§ Instructions for the task:
Leaving out all pictures, repeat exactly the lines from the one that holds "How do I perform: Click" to the last line of the entries below.

§ Records to use:
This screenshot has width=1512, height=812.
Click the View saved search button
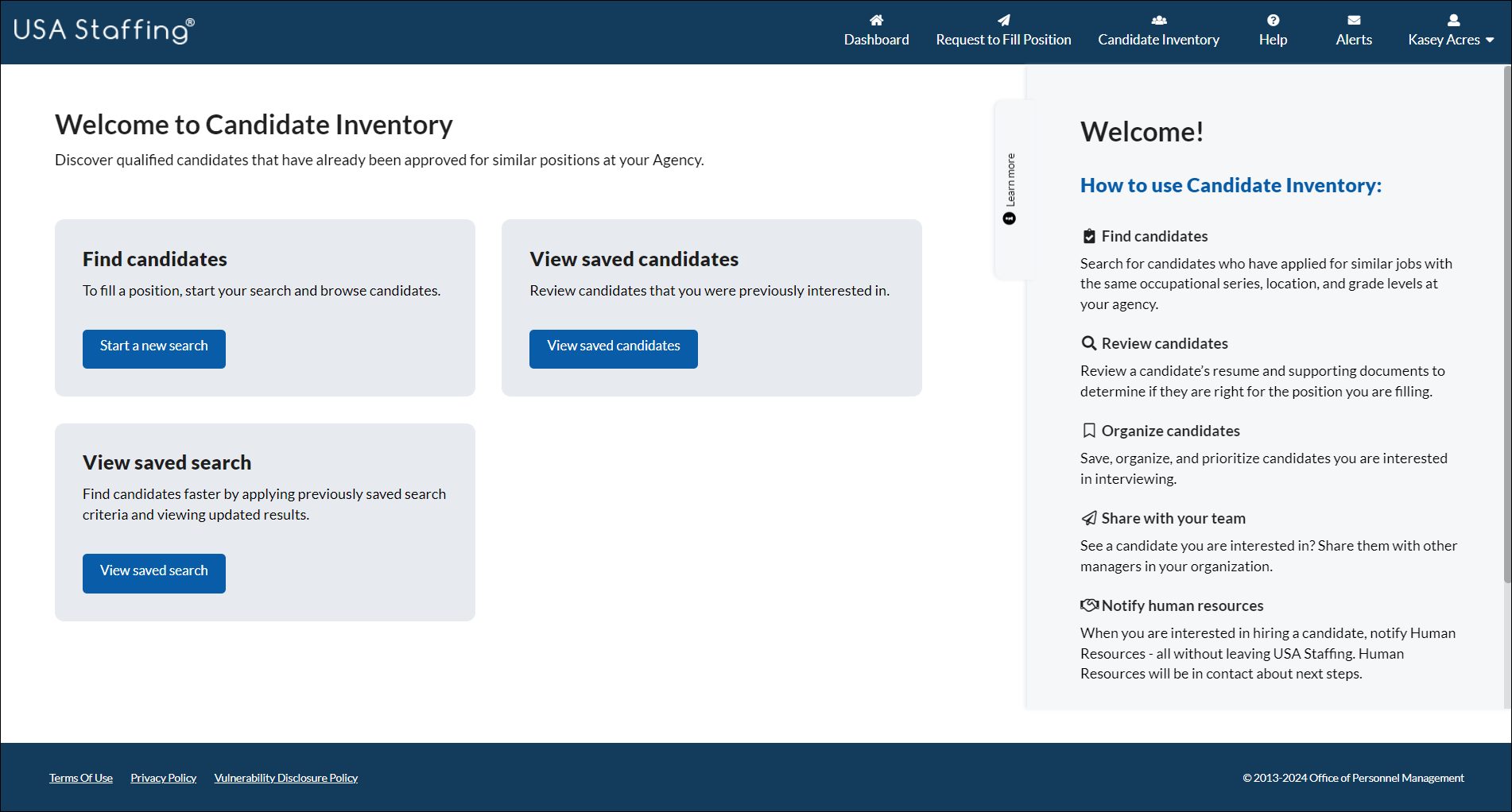click(153, 573)
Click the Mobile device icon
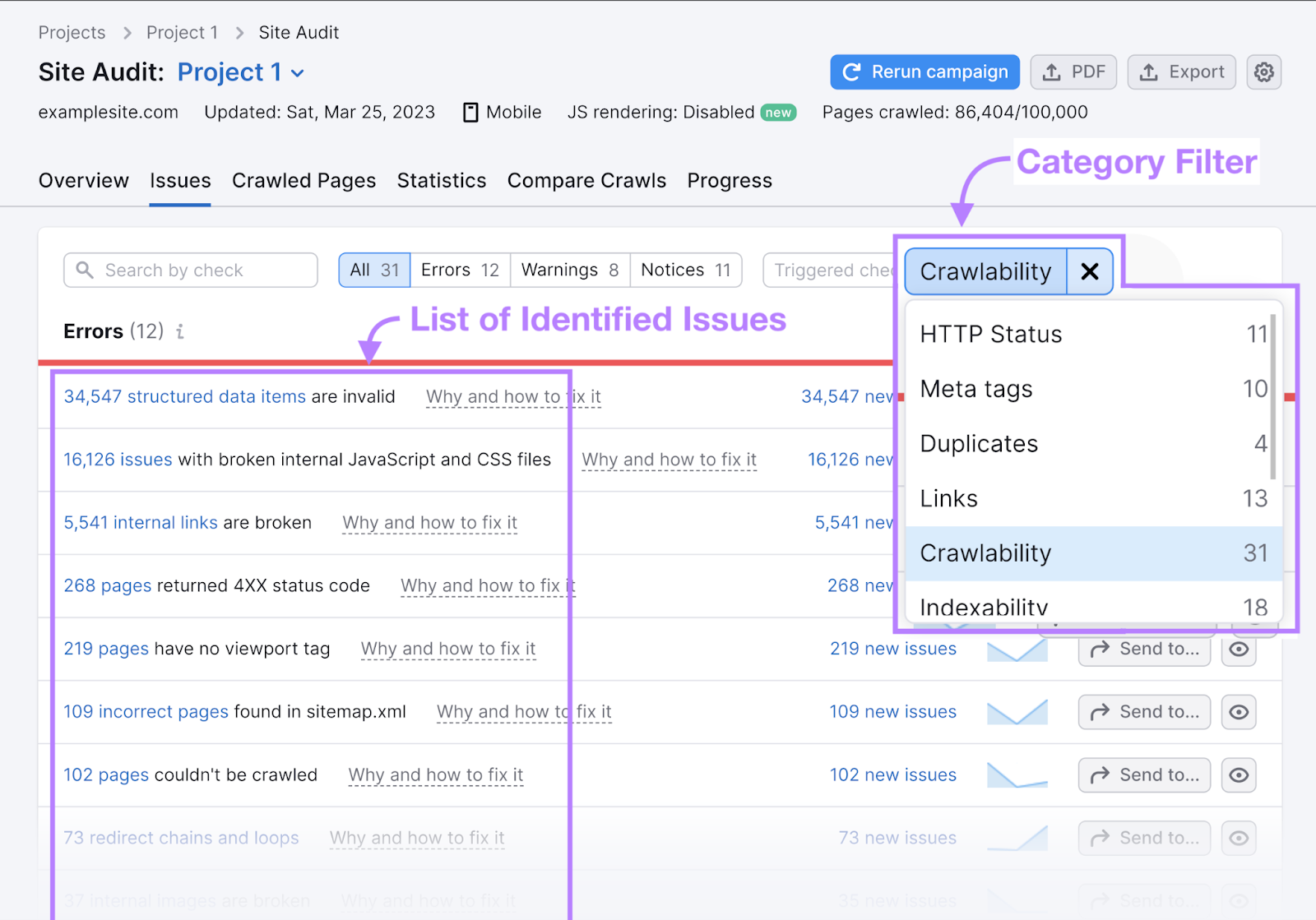 tap(471, 112)
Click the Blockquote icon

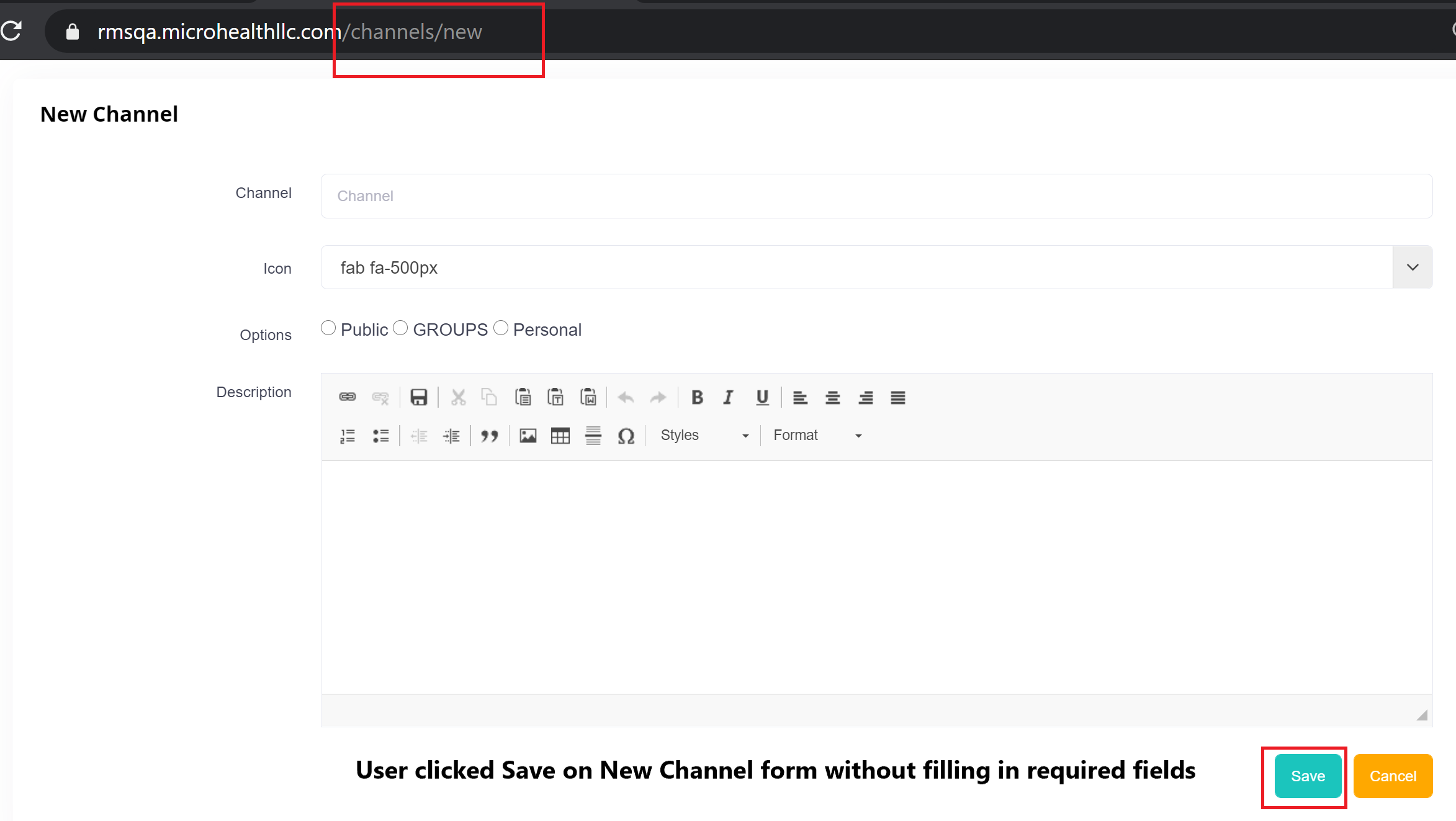[490, 435]
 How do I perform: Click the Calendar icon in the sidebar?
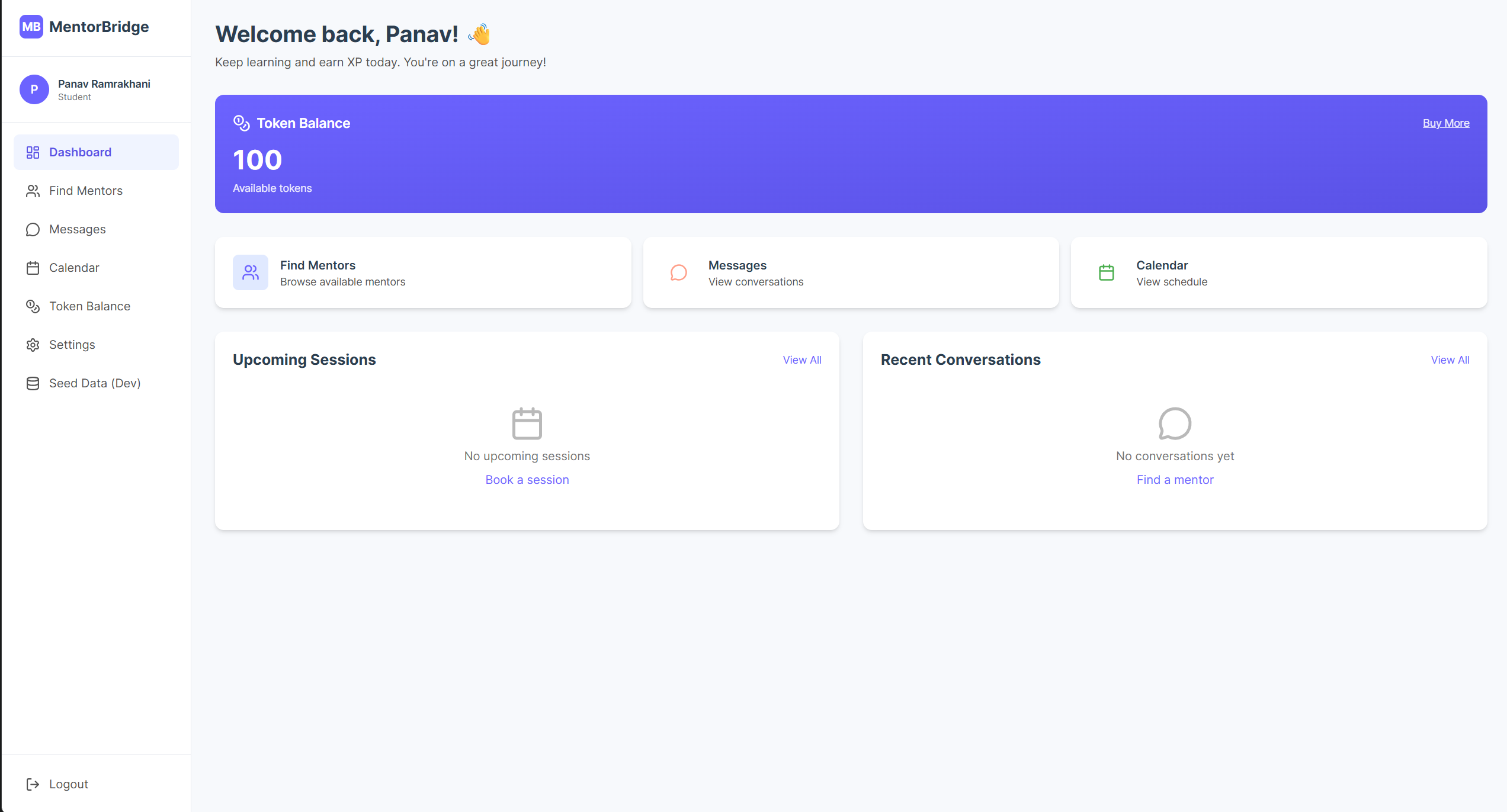[x=33, y=268]
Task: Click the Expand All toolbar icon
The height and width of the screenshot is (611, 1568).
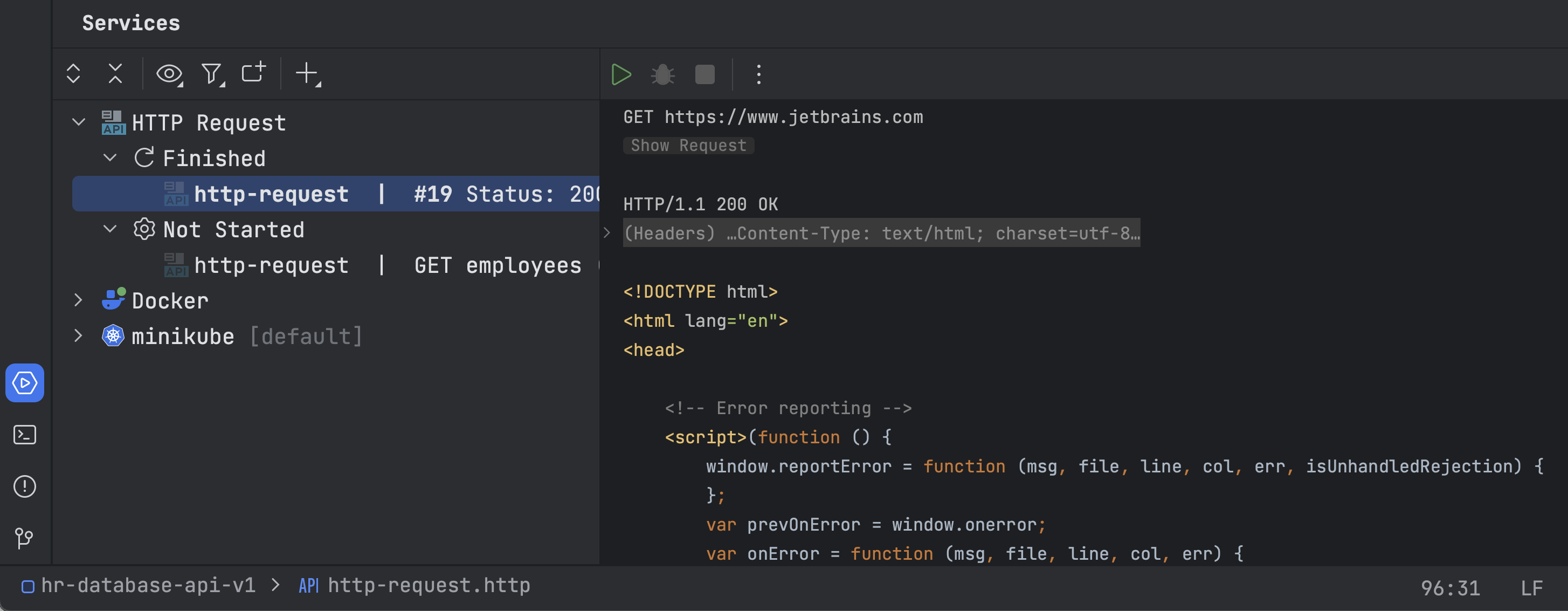Action: pos(73,74)
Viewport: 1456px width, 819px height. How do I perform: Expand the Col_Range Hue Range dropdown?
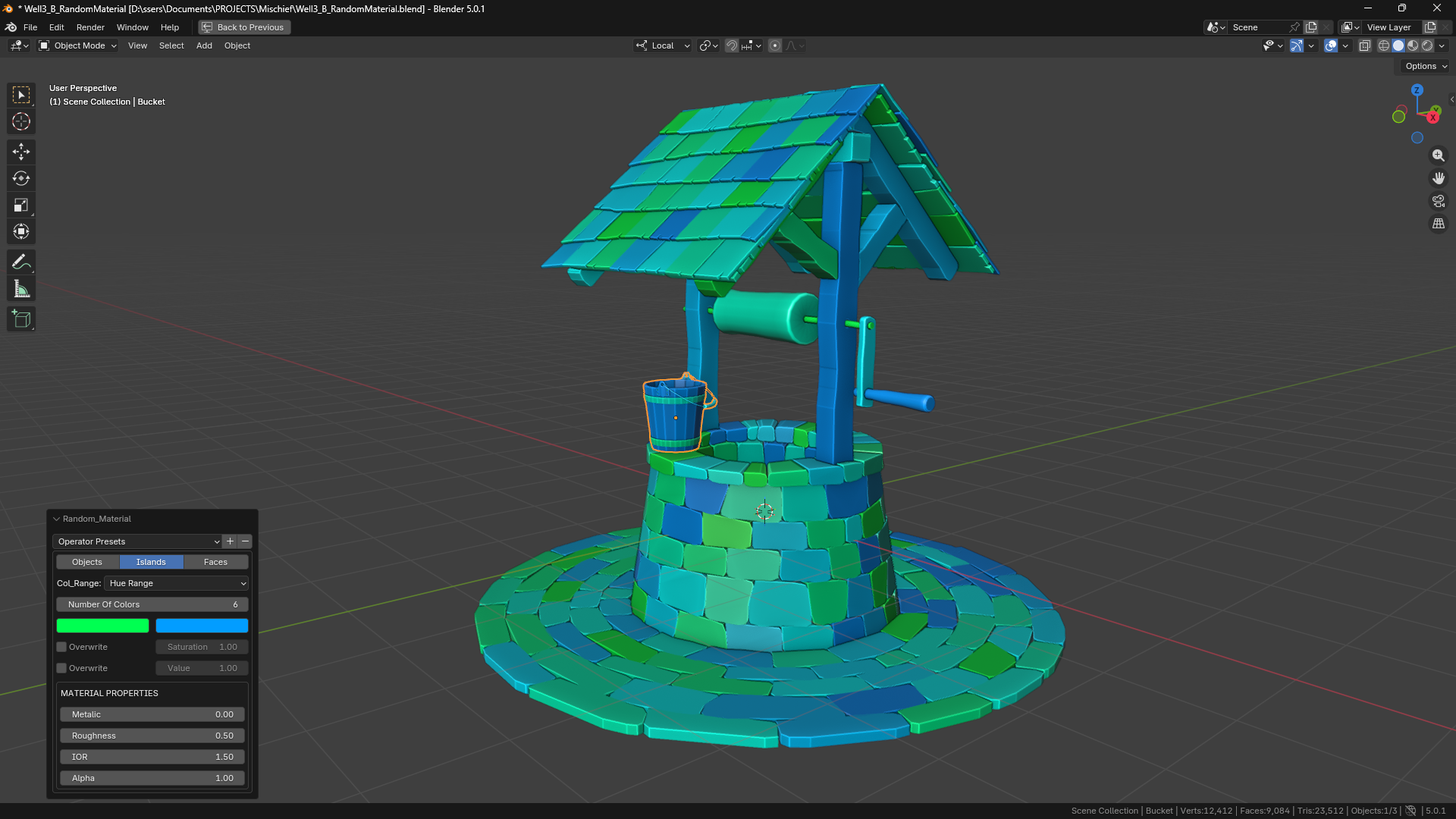[176, 583]
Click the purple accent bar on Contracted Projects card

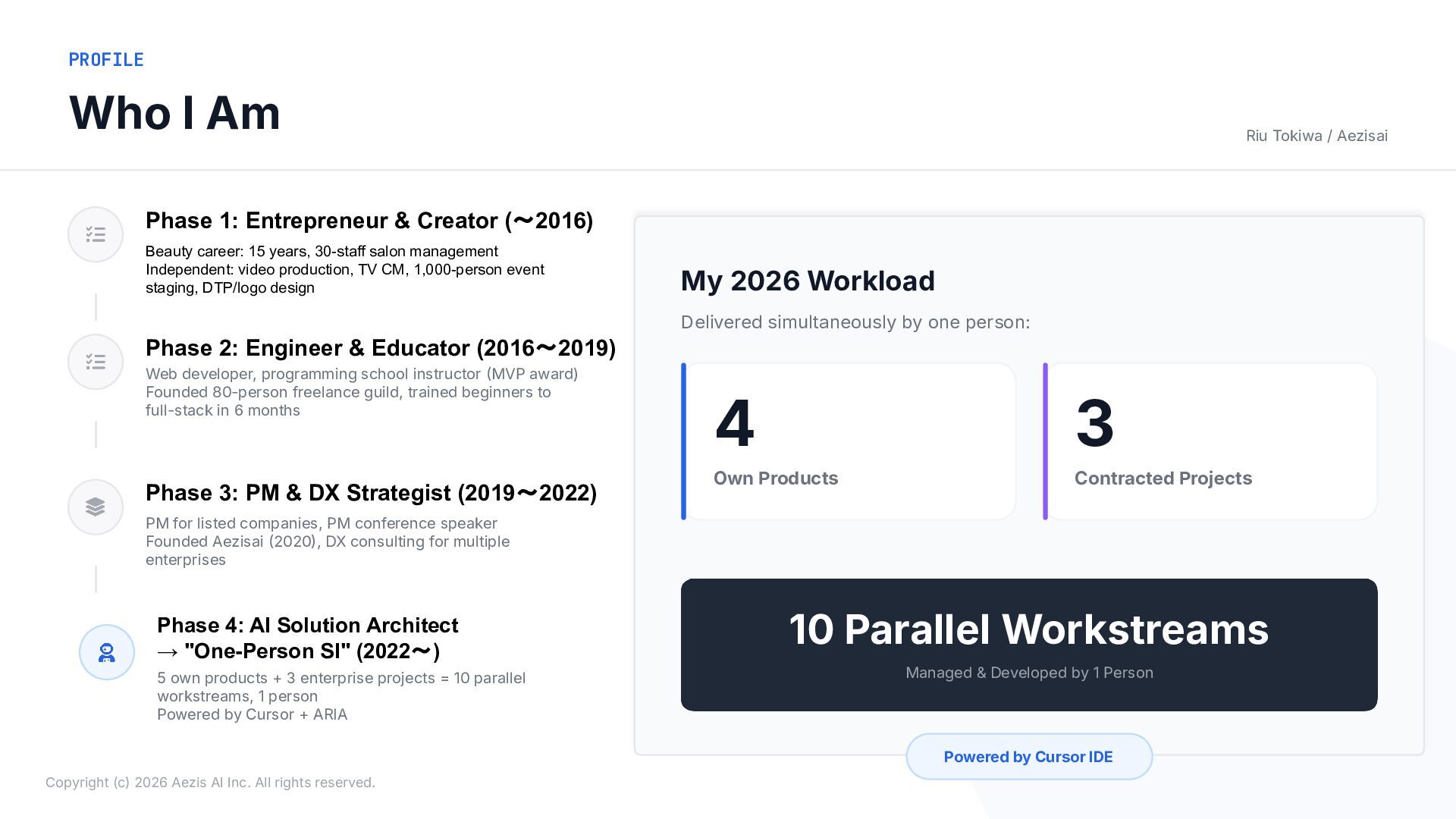pos(1045,441)
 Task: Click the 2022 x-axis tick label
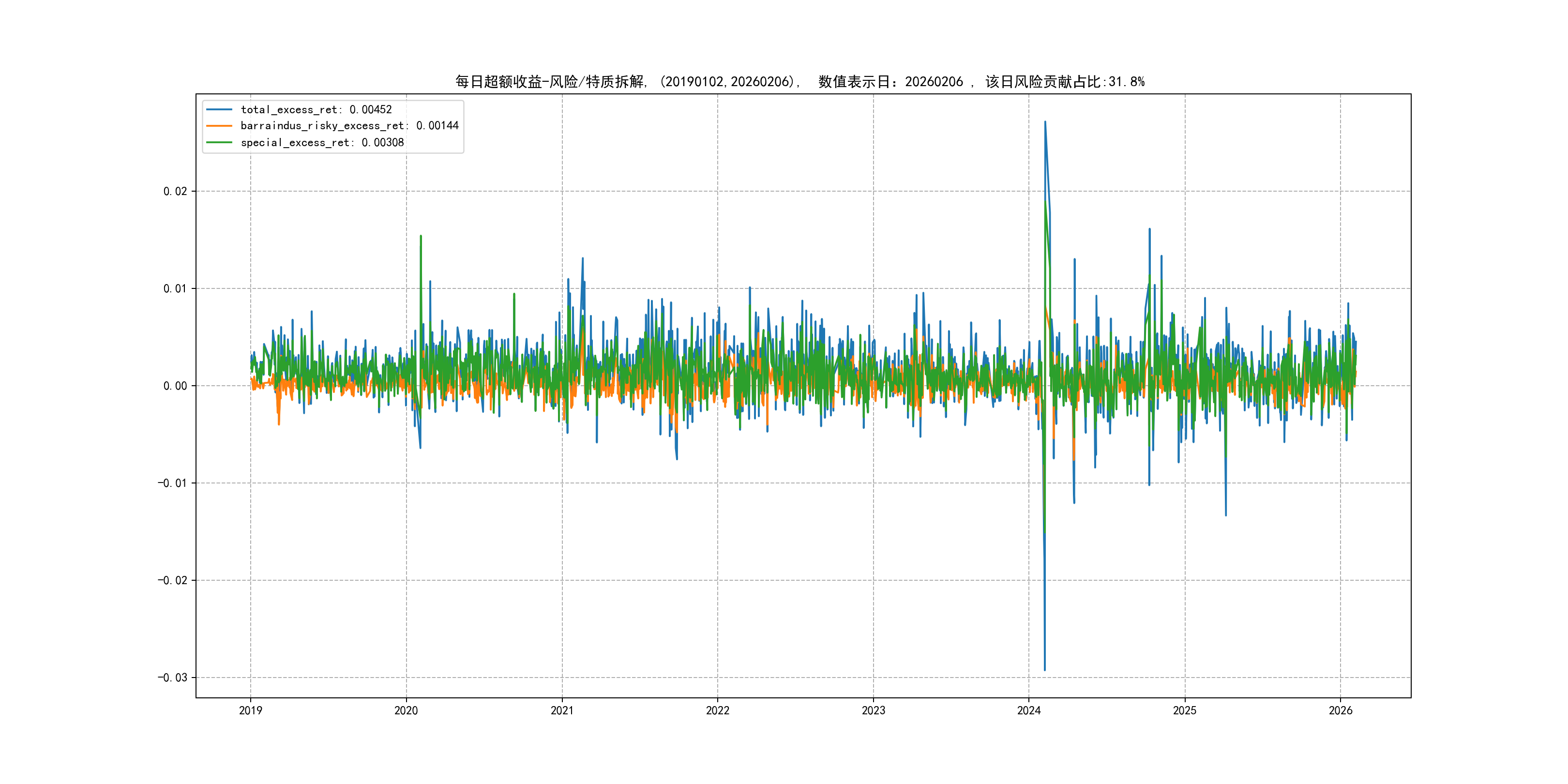(x=718, y=710)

§ Written reply:
 How do I perform: Click the Calendar icon in the sidebar?
[x=33, y=268]
Task: Click the Expand All toolbar icon
The height and width of the screenshot is (611, 1568).
Action: pos(73,74)
Viewport: 1456px width, 819px height. How do I perform: Expand the Col_Range Hue Range dropdown?
[176, 583]
Click the purple accent bar on Contracted Projects card

pos(1045,441)
 Task: Click the 2022 x-axis tick label
(x=718, y=710)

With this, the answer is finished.